Milli Dayanışma Kardeşlik ve Demokrasi Komisyonu TBMM Başkanı Numan Kurtulmuş’un başkanlığında TBMM Tören Salonu’nda toplandı. Türkiye Barolar Birliği Başkanı Erinç Sağkan’ın konuşmasıyla başlayan toplantıda, Türkiye’deki baroları temsilen davet edilen 10 baro başkanı iki oturum halinde dinlendi. Numan Kurtulmuş, toplantının üçüncü oturumunda komisyon üyelerine söz verdi.
Tanrıkulu: “Burada ortaklaştığımız konuları hukuka güven vermek açısından deklare etmeliyiz”
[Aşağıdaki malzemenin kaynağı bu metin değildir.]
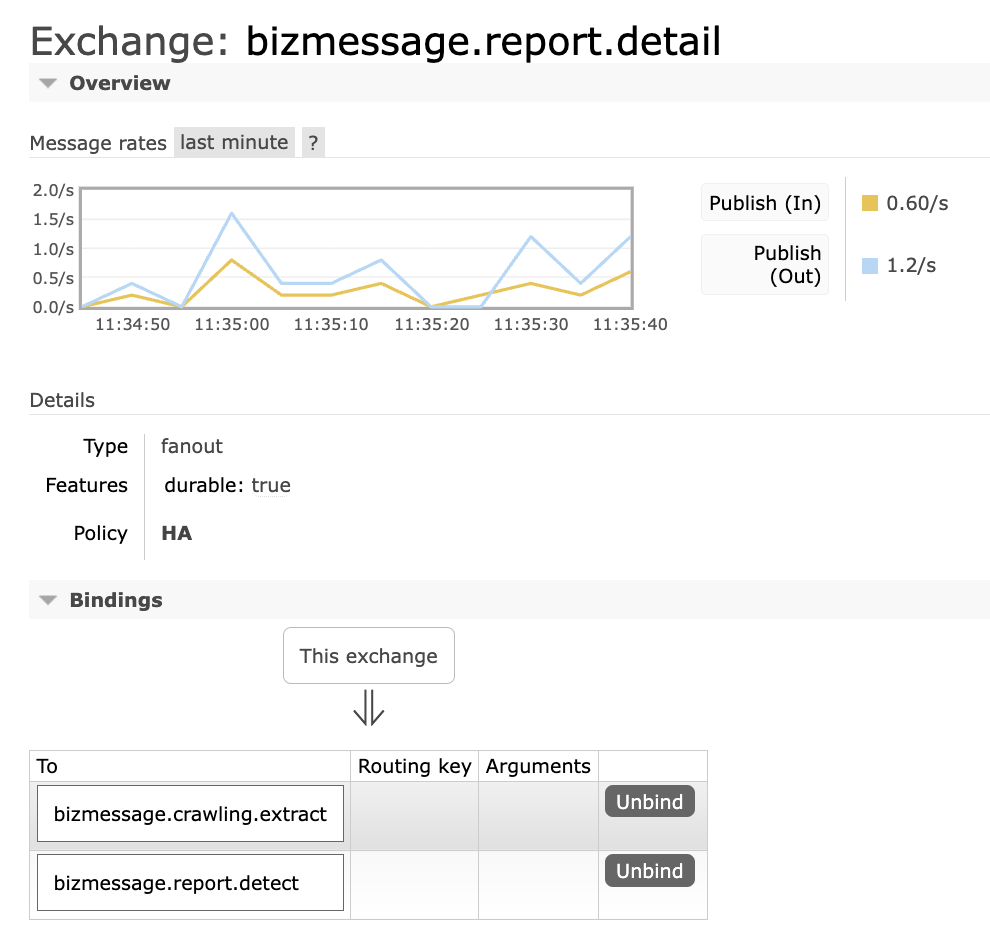
Task: Click the 'Routing key' column header
Action: point(414,767)
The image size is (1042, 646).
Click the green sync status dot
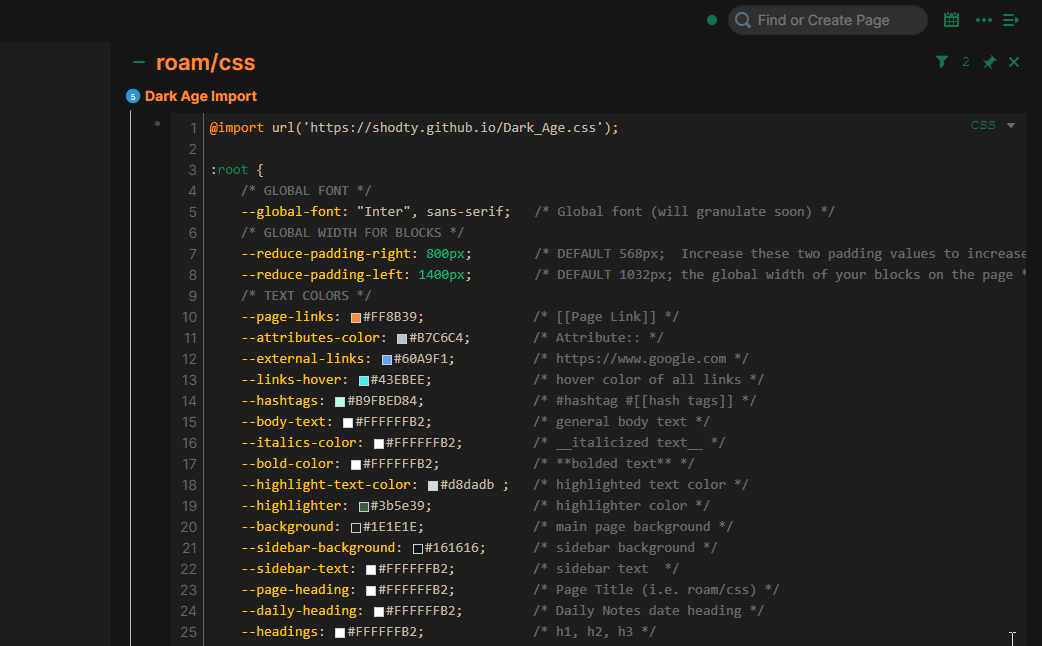(x=712, y=20)
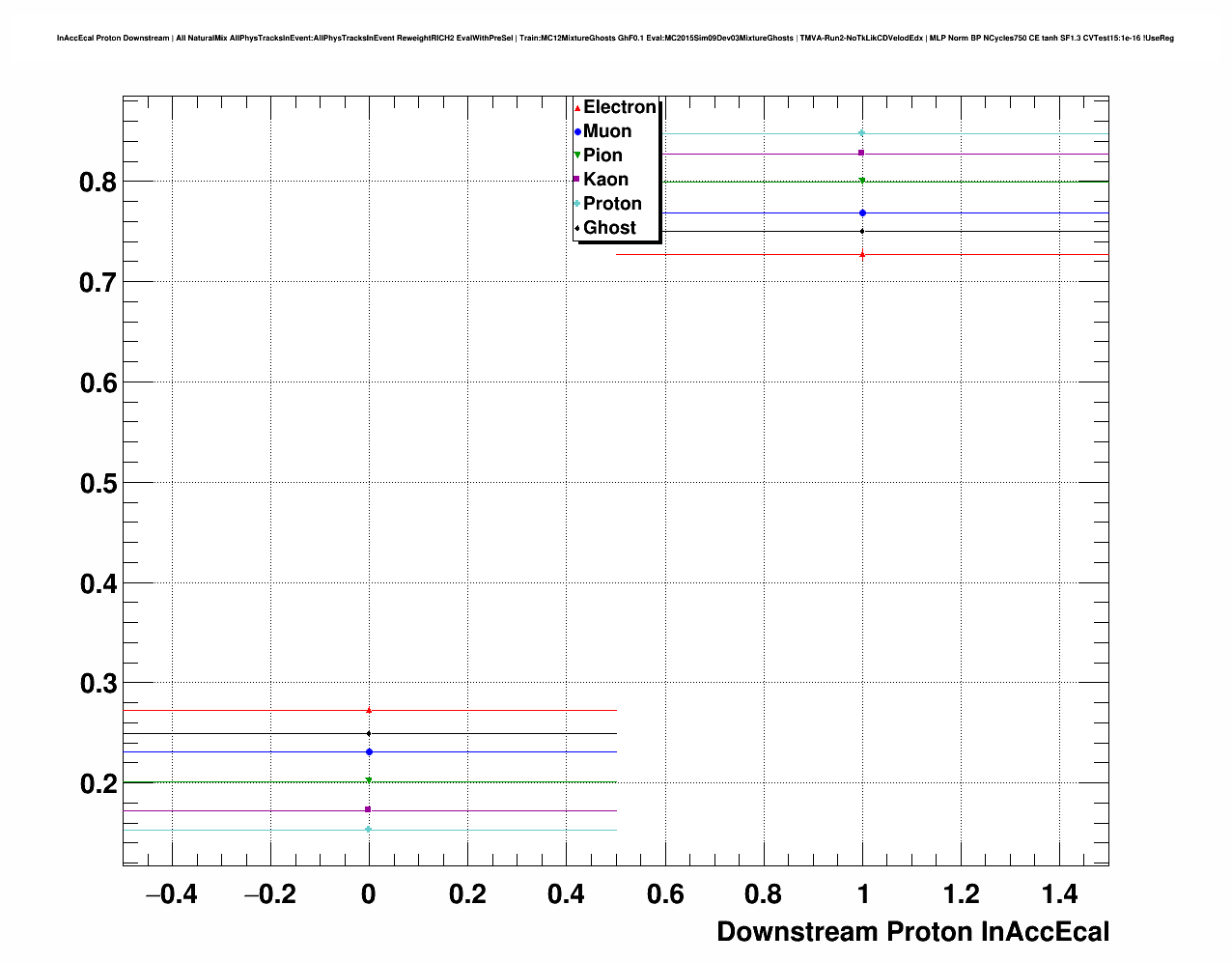Select the Proton data point at x=0
Image resolution: width=1232 pixels, height=962 pixels.
click(x=369, y=830)
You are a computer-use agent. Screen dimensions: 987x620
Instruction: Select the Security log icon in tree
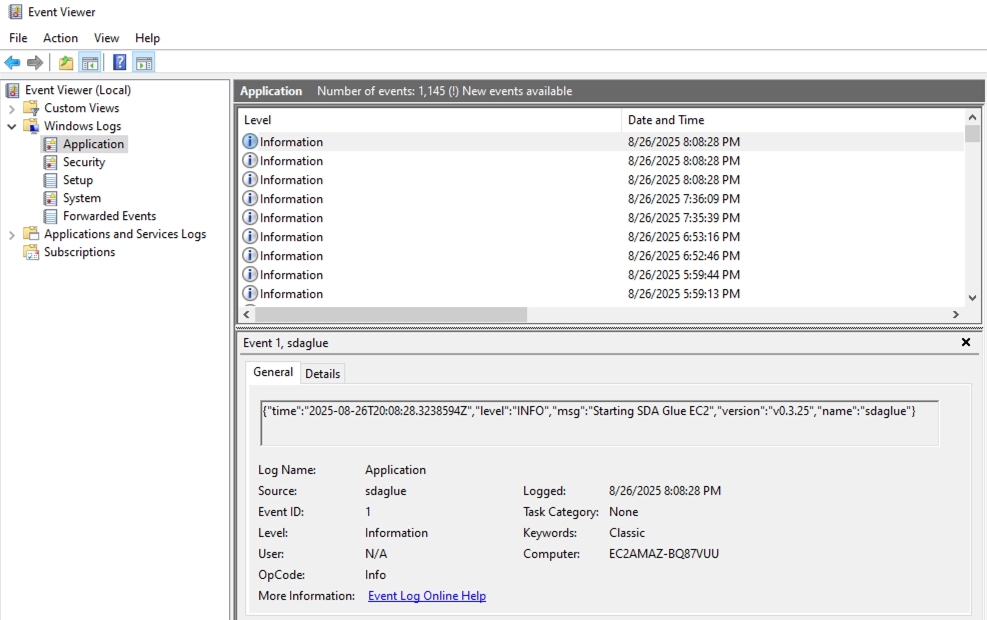[51, 162]
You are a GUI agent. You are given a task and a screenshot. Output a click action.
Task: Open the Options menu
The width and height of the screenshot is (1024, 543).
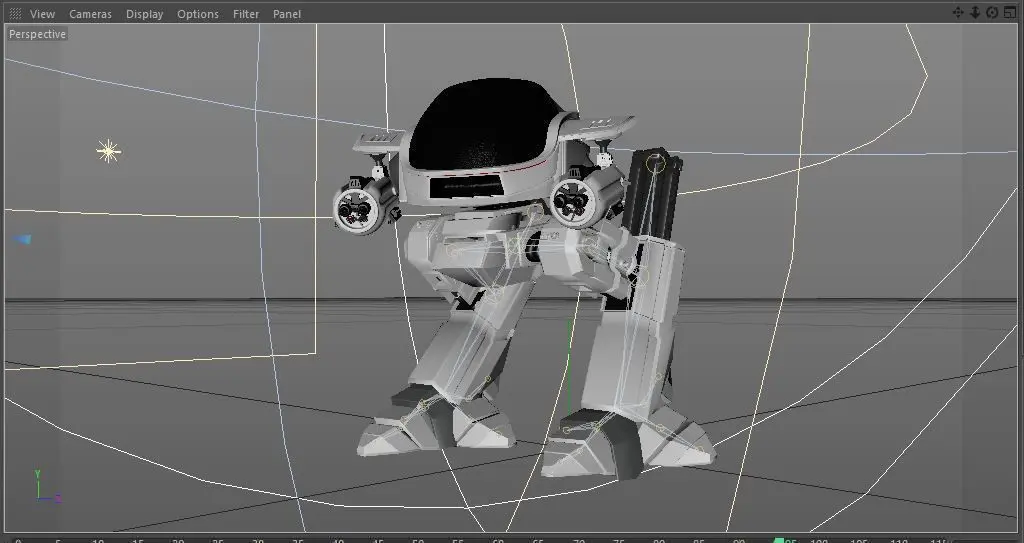coord(198,14)

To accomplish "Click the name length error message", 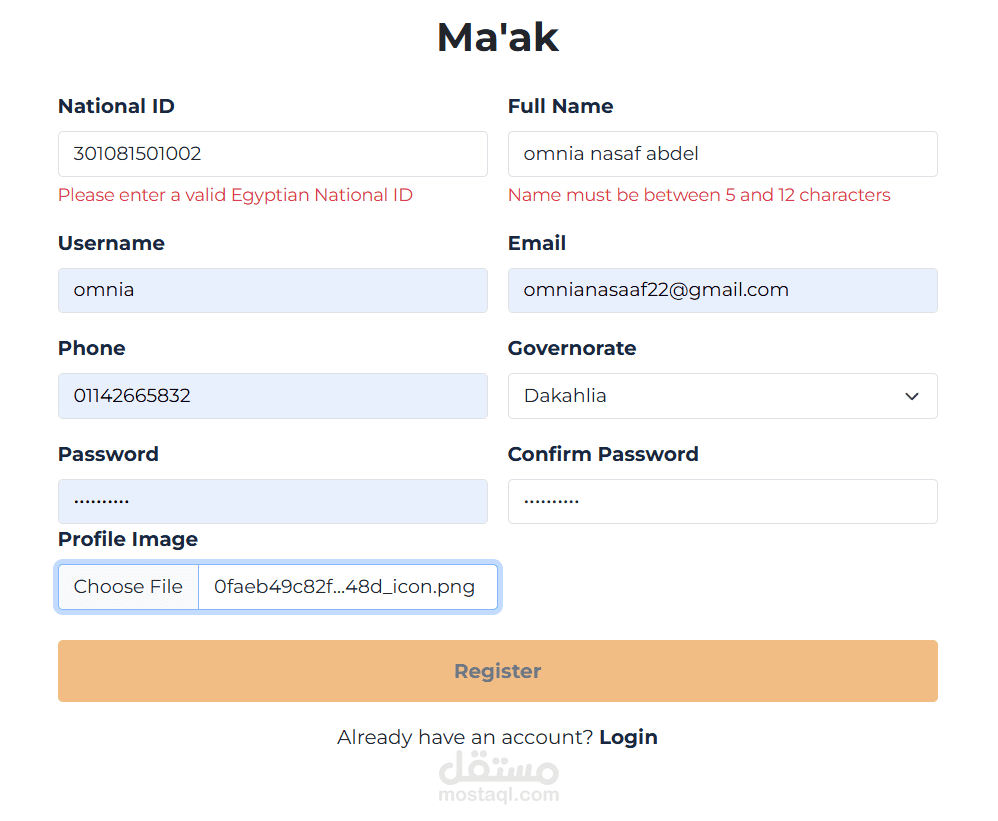I will tap(699, 195).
Toplantıda söz alan CHP Diyarbakır Milletvekili Sezgin Tanrıkulu, dinlediğimiz taraftar, mağdurlar, barolar ve barolar arasındaki görüş farklılıklarını hatırlatarak “Burada zor bir iş yapılıyor. Bu masada oturan siyasi partiler motivasyonunu yüksek tutmalı, milletvekilleri de motivasyonunu yüksek tutmalı ve topluma da o endişeli, kaygılı, güven duymayan insanlara da güven verecek, kaygılarını azaltacak somut işler yaptığını burada yavaş yavaş gösterebilmelidir” dedi.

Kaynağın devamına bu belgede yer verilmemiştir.